Closed Luoyang144 closed 1 month ago

Luoyang144 commented 1 month ago

Hi, I'm tring to read the training code of SEARC, I wonder where is the loss and it seems not same with origin paper?

Here is loss I find in editable_model.py:

def _edit_loss_fn(config, pred, targ, **kwargs):
    if 'minigpt4' in config.model_name.lower() or 'blip' in self.config.model_name.lower():
        return masked_log_probs(config, pred, targ, exact_match=self.config.exact_match, shift=True, **kwargs)
    elif 't5' in config.model_class.lower():
        return masked_log_probs(config, pred, targ,)
    elif 'gpt' in config.model_class.lower():
        return masked_log_probs(config, pred, targ, shift=True, **kwargs)
    elif 'llama' in config.model_class.lower():
        return masked_log_probs(config, pred, targ, shift=True, **kwargs)
    elif 'internlm' in config.model_name.lower():
        return masked_log_probs(config, pred, targ, shift=True)
    elif 'chatglm' in config.model_name.lower():
        return masked_log_probs(config, pred, targ, shift=True)
    elif 'qwen' in config.model_name.lower():
        return masked_log_probs(config, pred, targ, shift=True)
    elif 'mistral' in config.model_name.lower():
        return masked_log_probs(config, pred, targ, shift=True)
    else:
        return masked_log_probs(config, pred, targ,)

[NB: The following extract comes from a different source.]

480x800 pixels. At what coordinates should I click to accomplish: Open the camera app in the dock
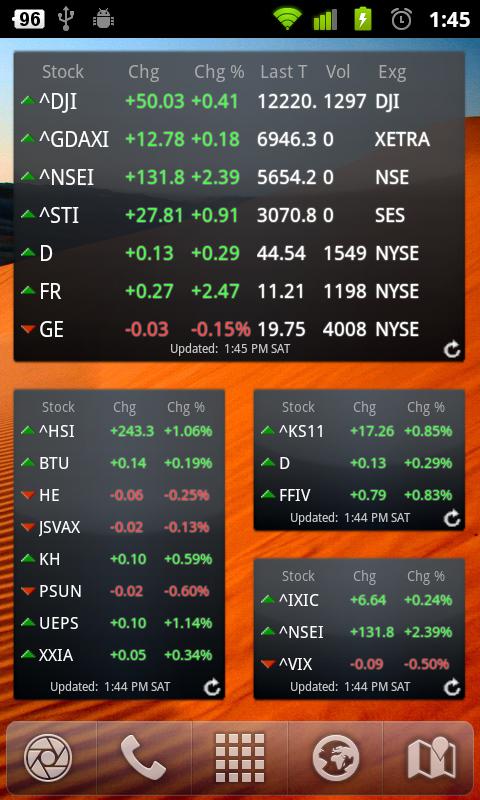click(x=48, y=758)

self.edit_loss_fn = _edit_loss_fn
self.loc_loss_fn = masked_log_probs

It seems not same with follow loss which used in SERAC?

image

XeeKee commented 1 month ago

The training loss of the counterfact model is NLL. The masked_log_probs is just an entry point, and the actual execution is at https://github.com/zjunlp/EasyEdit/blob/38c5c34d614646db14a45f59790434bc2f520c1b/easyeditor/trainer/losses.py#L55, where we calculate the NLL.

zxlzr commented 1 month ago

Hi, do you have any further questions?

Luoyang144 commented 1 month ago

@XeeKee Hi, thanks for reply, which function is the execution of scope classifier's loss?

XeeKee commented 1 month ago

Here, we referenced the source code from SERAC. The classifier and the small model are trained together.

zxlzr commented 1 month ago

Hi, do you have any further questions?